If women flock to offices and take up jobs, who will be there to look after home and perform the domestic duties? If both husband and wife take up vocations, who shall perform the household chores? If mothers go to school to teach the children of others, who is there to teach their own children? If women take up books and go about like men, who will look after the kitchen? By a woman taking up employment there would be fewer financial problems for the family, but several other difficulties would arise denying happiness to her.
Embodiments of Love - students, teachers, and patrons of education!
Bharath, the acknowledged birthplace of spirituality, has been witness to a decline in righteousness and has gradually become a veritable abode for demoniac tendencies that nourish injustice, disorder, and unethical conduct. It is the duty of students in such a malaise-ridden society in this terrible age of Kali, with all its rampant vices, to see that righteousness and love are resuscitated and peace and security assured.
Just as mothers feel sorry for their children who are backward in education or in other aspects of life, mother India too laments over the spiritual and moral degradation of her children. To remove this agony of mother India, the students should fulfil their duties. In doing so, they would do well to remember that the citizens, the elders, the men wielding authority and the great leaders were all, at one time, students themselves and that they, too, in time and in their turn, will be the leaders and citizens of tomorrow.

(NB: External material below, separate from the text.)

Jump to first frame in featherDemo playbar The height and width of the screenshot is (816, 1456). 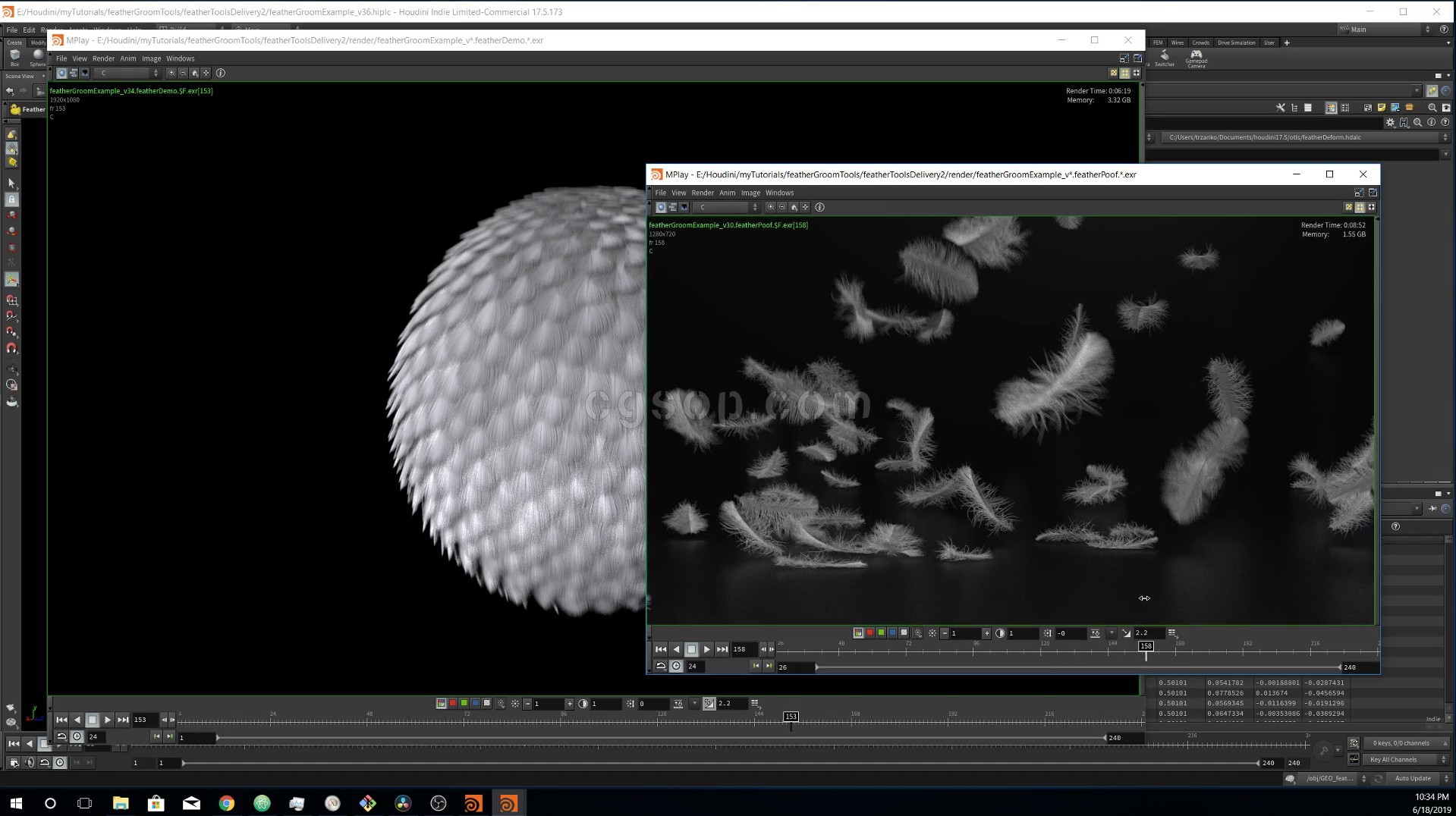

The Government does not have the power to guide the people along the path of morality and spirituality. The citizens, on their part, do not have the authority to correct the Government when necessary. Viewed from the spiritual angle, both the Government and the people appear to be losing their right to mend the ways of each other. The reason for this situation is that the men who are now at the helm of affairs had failed to shape their lives along spiritual lines during their childhood.

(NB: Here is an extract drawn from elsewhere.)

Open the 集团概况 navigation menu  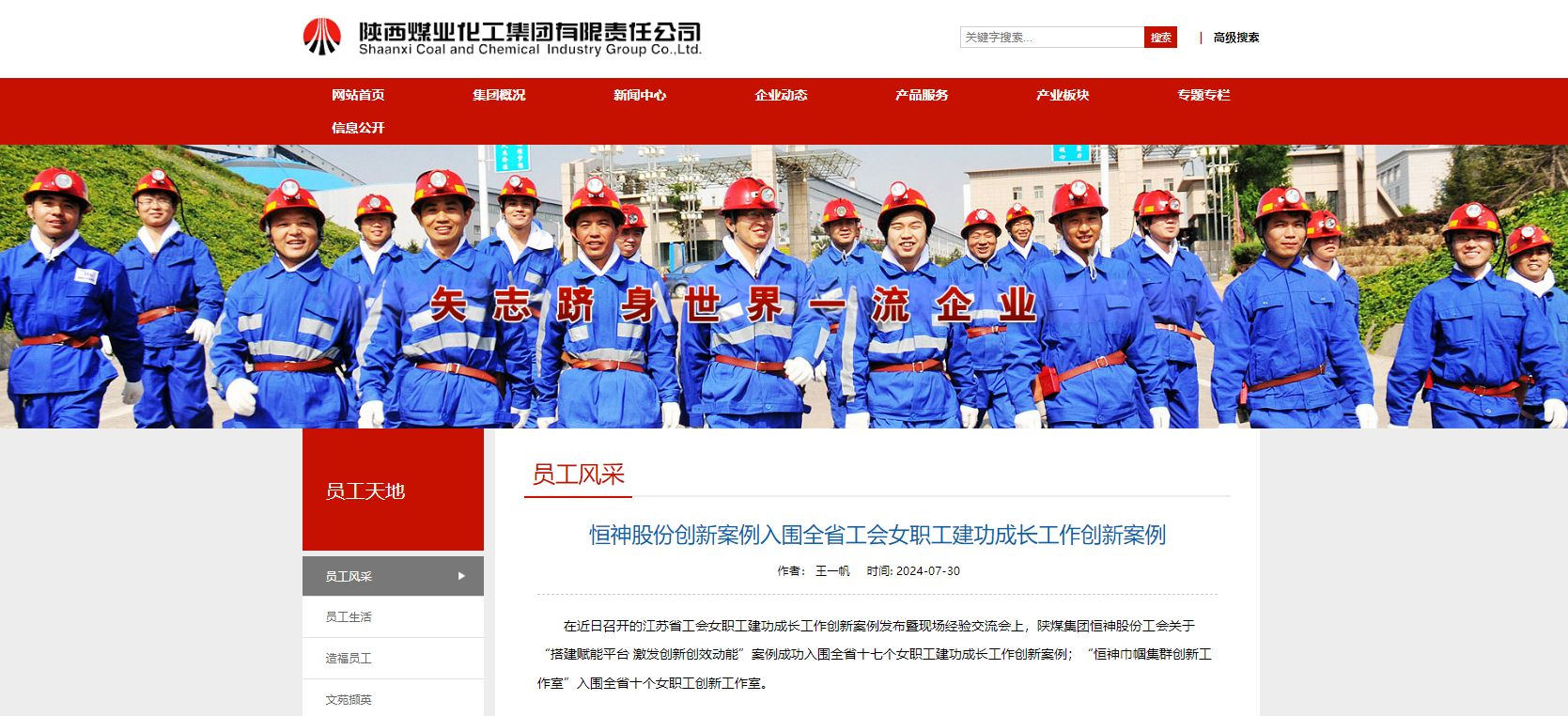[499, 95]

The greatness of an individual depends on the cultural perfection he has attained. “Culture” does not connote mere diligence. It means the removal of evil thoughts and propensities and the promotion of good thoughts and qualities. The lives of the citizens of tomorrow depend upon and take shape according to the type of life they lead as students today. The life a person lives as a student is the foundation for the life he will lead later as a citizen. It is only when a student lives a life characterised by peace and self-control that he will have a peaceful and contented life later as a citizen.
It is against this background that the students of today must act. They must realise that the moral strength in them is being sapped by Western culture and education. Western culture is the culture of the metropolises where the multiplication of individual desires has led man to misery and unhappiness. Indian culture, however, is the culture that prevails in the rural milieu where desires are few and contentment rides high. In the present context, therefore, we should seek that education which confers the joys of a contented life. To live such a sacred and exemplary life is the duty of students today.

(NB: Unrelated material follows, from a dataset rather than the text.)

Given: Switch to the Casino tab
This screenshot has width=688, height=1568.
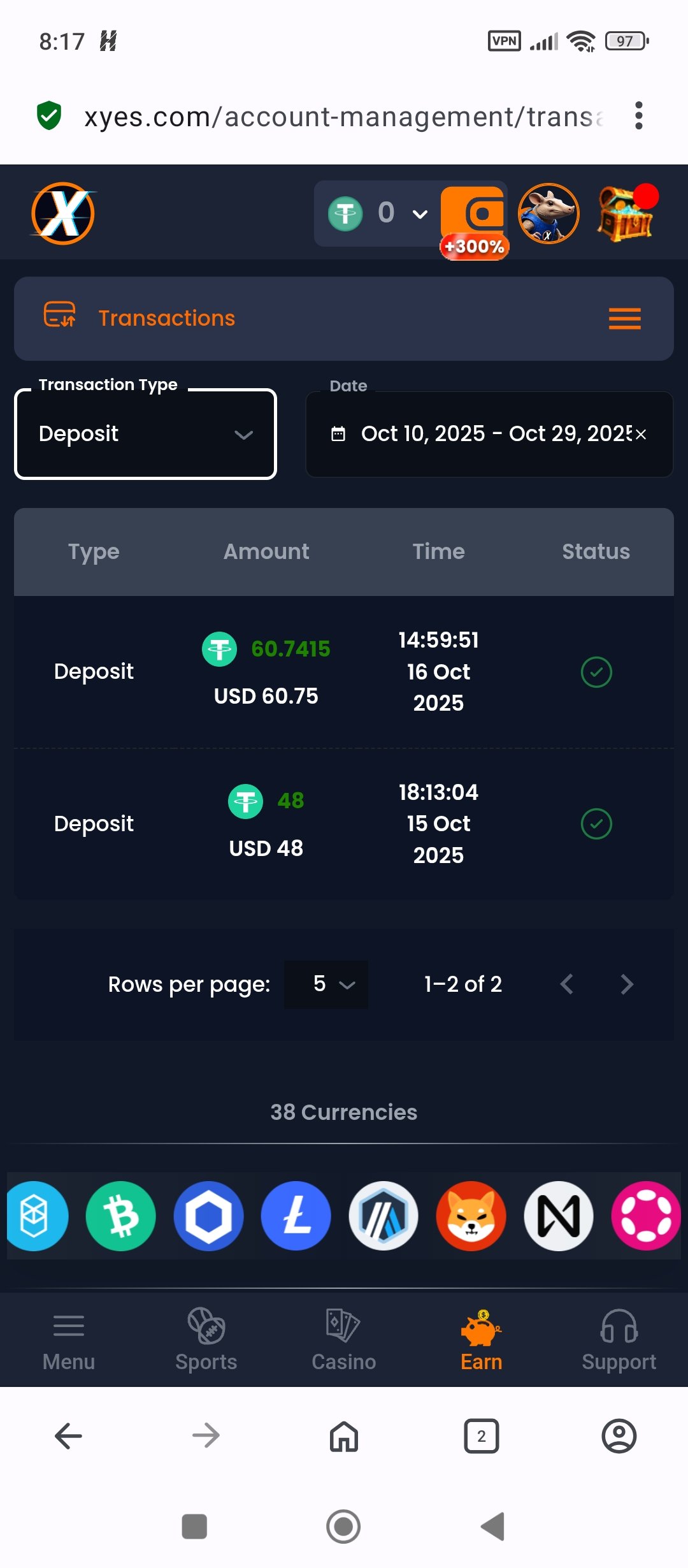Looking at the screenshot, I should click(x=344, y=1340).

In the field of education, as in every other sphere of human endeavour, we are faced with baffling problems. The present educational system does little for the purification, the enrichment, and the spiritual unfoldment of man. It has merely brought society to the brink of disaster. In addition, we have the constant babble and meaningless prattle the intellectuals and pundits trying to thrust upon the administration in the country, thereby reducing the nation to a “kingdom of rabbits.” The spread of modern education has brought in its train, spiritual retrogression and a surfeit of selfishness. We, therefore, require today patriotic students with broad minds, men of action capable of selfless service and sacrifice. “Simple living and high thinking” - that should be the ideal for us; not “high living and low thinking” which seems to be the maxim of modern education.
It is to impart to you such wholesome ideas and to enrich your value systems that the Sri Sathya Sai Central Trust has been conducting these summer courses every year. These courses afford you an opportunity to gainfully spend a month imbibing the high ideals of life that provide you with spiritual nourishment.
Human life is comparable to a tree and the kinsmen of the individual to its branches. On these branches the flowers of his thoughts and feelings blossom. These flowers gradually develop into fruits of good qualities and virtues. The nectarine juice present in these fruits is character. Without roots and fruits, a tree is mere firewood. Self-confidence is the root of the tree of life and character, its fruit.
With the hope that you will all become exemplary students, reap the full benefits of this course, purify your hearts and reform society, I bless you all.